Exercise details:
In the rows from the line containing "Where should I click to: Start" through the line containing "tap(176, 81)", change "computer-use agent" to "desktop assistant" and write out only that stretch with nothing else altered.

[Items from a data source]
┌────────
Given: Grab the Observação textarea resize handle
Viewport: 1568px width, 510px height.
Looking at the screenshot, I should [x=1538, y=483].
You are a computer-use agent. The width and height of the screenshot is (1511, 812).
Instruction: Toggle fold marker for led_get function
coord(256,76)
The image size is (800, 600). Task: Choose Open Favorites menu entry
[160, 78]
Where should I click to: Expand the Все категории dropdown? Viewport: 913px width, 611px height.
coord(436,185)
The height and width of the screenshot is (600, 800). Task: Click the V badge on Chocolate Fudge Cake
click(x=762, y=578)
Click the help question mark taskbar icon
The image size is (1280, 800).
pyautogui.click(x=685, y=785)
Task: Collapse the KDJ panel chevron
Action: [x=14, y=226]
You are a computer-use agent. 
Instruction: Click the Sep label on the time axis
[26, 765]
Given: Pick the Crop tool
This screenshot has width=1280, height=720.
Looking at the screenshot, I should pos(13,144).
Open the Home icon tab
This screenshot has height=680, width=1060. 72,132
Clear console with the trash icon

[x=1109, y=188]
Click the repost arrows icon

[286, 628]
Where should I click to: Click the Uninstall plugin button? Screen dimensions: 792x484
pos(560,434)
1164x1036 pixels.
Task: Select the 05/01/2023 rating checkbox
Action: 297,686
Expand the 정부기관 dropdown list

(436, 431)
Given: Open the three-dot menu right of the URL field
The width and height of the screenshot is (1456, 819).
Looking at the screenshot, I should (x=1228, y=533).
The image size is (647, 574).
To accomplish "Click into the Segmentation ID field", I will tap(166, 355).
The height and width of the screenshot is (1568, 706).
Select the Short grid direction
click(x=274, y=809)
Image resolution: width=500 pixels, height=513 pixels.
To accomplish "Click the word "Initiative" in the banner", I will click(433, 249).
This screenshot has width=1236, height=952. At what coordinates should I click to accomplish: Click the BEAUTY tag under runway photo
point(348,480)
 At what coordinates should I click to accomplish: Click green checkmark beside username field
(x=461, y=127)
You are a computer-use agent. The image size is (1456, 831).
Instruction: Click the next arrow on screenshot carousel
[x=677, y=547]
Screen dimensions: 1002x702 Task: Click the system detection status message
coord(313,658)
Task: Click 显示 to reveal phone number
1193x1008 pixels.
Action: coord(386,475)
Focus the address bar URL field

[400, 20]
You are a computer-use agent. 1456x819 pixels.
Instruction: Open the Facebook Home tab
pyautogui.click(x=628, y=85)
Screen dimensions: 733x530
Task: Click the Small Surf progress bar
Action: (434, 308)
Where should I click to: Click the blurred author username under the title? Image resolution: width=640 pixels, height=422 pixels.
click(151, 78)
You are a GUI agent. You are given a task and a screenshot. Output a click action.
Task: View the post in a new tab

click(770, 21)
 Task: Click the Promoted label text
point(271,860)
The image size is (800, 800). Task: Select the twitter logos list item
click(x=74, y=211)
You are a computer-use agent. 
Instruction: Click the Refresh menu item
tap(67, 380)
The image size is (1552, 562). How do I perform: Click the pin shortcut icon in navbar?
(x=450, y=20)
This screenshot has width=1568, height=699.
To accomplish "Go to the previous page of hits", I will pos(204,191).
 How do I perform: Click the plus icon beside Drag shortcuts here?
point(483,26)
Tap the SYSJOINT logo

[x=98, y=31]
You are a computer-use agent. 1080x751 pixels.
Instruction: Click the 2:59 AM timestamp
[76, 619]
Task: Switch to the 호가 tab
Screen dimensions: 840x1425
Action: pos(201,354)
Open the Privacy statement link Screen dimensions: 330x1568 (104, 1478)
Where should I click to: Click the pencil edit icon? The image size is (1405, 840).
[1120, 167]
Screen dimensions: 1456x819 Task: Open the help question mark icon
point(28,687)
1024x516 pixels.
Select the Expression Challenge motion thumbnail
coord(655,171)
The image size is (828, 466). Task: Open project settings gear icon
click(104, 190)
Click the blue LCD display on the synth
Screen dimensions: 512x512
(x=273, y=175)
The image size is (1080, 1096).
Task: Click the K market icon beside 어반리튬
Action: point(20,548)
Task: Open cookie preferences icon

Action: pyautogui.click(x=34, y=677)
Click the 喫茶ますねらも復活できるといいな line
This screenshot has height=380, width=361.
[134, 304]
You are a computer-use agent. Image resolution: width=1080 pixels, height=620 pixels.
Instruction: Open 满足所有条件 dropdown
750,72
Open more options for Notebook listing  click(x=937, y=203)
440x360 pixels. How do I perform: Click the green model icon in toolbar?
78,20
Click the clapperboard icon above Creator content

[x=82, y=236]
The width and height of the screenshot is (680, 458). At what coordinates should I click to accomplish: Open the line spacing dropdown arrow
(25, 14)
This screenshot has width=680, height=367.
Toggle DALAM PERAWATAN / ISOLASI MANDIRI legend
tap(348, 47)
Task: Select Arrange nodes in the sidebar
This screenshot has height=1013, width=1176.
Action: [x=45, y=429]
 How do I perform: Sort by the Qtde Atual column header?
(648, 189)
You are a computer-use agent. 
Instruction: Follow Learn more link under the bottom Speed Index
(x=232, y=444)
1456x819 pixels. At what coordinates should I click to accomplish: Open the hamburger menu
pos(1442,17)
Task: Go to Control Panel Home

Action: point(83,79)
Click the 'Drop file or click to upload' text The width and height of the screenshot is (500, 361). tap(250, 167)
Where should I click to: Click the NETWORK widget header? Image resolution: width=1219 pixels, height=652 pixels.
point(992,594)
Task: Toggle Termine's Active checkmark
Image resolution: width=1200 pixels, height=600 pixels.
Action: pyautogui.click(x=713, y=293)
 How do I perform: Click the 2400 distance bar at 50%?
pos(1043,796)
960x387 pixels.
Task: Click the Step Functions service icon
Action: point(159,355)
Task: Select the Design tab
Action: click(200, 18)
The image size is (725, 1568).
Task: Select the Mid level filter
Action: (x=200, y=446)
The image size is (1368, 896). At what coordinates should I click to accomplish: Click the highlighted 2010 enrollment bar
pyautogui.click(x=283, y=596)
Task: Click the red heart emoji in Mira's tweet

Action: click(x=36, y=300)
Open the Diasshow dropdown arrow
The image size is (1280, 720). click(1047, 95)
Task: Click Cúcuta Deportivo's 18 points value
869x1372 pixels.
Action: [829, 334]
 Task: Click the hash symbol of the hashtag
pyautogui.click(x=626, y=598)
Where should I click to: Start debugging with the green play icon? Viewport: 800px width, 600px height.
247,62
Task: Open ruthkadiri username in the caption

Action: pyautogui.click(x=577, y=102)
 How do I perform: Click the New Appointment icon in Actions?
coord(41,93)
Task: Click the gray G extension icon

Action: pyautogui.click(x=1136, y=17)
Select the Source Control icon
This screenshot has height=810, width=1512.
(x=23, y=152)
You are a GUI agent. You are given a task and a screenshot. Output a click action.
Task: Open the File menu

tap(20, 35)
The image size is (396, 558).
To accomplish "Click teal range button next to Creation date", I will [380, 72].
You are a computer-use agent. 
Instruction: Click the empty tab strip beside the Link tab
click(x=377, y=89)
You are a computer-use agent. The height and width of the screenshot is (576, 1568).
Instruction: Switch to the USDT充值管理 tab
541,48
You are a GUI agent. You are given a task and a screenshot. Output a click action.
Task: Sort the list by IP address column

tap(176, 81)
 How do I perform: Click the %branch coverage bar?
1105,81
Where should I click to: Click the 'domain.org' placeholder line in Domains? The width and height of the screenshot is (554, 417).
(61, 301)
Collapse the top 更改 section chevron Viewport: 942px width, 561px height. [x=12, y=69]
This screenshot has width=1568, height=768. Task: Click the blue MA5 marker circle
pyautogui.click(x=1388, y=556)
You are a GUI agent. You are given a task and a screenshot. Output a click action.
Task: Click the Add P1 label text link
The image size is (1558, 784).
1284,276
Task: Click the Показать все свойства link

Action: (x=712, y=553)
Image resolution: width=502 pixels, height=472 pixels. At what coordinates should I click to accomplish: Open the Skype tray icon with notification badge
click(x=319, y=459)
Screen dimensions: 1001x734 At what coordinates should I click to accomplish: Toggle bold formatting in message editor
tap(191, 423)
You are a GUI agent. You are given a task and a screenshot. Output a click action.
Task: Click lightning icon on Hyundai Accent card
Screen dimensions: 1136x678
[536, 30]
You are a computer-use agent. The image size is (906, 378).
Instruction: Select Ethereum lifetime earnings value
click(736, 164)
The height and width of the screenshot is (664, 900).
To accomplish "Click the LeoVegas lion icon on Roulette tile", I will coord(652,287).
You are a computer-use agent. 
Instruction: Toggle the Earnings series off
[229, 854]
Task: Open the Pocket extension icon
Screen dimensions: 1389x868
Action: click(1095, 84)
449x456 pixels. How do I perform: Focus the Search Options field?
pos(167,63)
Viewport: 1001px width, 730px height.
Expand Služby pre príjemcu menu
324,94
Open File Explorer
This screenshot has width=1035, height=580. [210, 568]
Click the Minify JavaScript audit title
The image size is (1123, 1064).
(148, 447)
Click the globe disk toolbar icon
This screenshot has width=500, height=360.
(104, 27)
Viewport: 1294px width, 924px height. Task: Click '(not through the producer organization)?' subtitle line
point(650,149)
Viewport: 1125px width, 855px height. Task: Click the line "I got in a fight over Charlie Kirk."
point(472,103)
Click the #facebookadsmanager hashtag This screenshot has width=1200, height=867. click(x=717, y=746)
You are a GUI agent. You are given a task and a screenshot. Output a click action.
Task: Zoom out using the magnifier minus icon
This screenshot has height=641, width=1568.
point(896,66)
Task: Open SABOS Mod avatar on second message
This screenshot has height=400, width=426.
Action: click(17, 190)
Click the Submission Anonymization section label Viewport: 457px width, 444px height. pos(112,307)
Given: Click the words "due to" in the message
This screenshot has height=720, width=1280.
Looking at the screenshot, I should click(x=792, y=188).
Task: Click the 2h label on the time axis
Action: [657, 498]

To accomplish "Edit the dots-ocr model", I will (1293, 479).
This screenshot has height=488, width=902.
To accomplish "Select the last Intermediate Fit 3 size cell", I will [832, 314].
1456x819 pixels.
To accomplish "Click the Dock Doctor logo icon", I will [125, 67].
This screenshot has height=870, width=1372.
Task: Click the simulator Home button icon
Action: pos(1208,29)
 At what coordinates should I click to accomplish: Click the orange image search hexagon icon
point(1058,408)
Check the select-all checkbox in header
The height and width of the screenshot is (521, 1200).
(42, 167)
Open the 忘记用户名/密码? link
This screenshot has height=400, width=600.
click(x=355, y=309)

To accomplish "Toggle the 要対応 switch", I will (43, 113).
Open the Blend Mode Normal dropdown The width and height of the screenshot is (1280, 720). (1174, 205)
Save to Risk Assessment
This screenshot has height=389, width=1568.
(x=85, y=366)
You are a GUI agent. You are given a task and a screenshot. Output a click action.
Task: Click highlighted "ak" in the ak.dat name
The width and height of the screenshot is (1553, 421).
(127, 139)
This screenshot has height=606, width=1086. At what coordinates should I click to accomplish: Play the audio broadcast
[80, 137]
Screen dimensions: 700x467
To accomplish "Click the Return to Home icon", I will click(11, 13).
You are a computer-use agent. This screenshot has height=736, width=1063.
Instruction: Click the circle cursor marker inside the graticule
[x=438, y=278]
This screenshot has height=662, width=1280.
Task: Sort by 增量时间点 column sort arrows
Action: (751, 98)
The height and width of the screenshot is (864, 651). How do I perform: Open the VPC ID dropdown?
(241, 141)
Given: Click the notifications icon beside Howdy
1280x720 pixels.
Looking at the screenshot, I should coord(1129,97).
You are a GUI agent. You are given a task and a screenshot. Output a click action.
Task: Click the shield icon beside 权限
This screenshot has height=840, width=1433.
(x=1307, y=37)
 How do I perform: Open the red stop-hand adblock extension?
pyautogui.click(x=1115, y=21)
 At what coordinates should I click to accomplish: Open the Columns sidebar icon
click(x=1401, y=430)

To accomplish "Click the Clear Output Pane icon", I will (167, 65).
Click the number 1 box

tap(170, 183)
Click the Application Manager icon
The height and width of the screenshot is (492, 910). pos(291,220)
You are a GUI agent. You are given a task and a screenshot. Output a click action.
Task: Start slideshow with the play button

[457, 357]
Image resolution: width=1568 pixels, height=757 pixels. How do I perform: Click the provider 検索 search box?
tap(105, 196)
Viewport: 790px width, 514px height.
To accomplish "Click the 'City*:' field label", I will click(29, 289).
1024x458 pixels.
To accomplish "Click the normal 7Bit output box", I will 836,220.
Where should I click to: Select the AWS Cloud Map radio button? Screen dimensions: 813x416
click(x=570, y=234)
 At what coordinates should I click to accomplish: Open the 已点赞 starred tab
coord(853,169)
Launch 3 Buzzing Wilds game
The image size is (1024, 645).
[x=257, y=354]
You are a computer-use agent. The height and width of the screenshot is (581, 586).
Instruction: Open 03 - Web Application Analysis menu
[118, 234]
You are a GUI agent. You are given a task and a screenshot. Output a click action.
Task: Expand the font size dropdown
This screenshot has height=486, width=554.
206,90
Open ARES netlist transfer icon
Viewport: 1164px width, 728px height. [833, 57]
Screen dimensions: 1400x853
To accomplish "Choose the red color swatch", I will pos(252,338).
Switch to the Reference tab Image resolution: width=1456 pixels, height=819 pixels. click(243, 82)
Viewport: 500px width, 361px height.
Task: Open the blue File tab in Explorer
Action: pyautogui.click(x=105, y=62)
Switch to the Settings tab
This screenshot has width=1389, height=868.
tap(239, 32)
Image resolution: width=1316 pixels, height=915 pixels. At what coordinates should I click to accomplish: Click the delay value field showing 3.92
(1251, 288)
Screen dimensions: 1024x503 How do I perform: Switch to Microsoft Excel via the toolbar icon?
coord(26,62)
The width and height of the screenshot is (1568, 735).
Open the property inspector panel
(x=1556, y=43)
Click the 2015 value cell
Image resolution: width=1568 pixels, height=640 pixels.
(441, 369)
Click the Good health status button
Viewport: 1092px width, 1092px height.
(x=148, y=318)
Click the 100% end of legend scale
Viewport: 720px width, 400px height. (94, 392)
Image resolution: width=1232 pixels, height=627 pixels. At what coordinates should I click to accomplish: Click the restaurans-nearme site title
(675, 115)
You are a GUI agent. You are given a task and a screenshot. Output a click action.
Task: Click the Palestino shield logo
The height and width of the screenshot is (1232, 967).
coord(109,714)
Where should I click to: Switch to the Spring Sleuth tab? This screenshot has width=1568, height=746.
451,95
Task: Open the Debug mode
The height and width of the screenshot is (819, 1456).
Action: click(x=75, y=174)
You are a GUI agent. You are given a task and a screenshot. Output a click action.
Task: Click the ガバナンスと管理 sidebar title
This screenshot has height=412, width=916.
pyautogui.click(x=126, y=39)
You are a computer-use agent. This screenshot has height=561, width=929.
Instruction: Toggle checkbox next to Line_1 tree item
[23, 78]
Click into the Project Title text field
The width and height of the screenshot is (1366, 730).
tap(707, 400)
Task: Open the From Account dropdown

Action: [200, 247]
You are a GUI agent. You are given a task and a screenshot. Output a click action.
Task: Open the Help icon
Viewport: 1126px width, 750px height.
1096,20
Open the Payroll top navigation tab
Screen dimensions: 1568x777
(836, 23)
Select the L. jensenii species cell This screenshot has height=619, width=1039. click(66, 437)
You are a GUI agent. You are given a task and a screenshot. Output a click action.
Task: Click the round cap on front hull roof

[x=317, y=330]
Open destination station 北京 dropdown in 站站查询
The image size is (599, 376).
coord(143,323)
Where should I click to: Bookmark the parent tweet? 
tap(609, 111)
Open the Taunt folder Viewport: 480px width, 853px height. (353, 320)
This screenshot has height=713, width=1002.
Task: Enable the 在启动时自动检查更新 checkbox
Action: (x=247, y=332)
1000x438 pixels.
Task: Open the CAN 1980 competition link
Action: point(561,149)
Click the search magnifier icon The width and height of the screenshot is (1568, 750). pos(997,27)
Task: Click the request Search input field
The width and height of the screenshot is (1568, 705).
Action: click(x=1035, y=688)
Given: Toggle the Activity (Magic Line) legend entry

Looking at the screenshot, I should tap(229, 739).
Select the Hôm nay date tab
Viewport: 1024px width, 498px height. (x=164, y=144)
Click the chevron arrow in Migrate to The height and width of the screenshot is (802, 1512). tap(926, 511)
└────────
Output for this exercise:
Where should I click to: Start debugging with the green play icon? Viewport: 800px width, 600px height.
247,62
Task: Open ruthkadiri username in the caption

Action: pyautogui.click(x=577, y=102)
 How do I perform: Click the New Appointment icon in Actions?
coord(41,93)
Task: Click the gray G extension icon

Action: pyautogui.click(x=1136, y=17)
Select the Source Control icon
This screenshot has height=810, width=1512.
(x=23, y=152)
You are a GUI agent. You are given a task and a screenshot. Output a click action.
Task: Open the File menu

tap(20, 35)
The image size is (396, 558).
To accomplish "Click teal range button next to Creation date", I will [380, 72].
You are a desktop assistant. 
Instruction: Click the empty tab strip beside the Link tab
click(x=377, y=89)
You are a desktop assistant. The height and width of the screenshot is (576, 1568).
Instruction: Switch to the USDT充值管理 tab
541,48
You are a GUI agent. You are given a task and a screenshot. Output a click action.
Task: Sort the list by IP address column

tap(176, 81)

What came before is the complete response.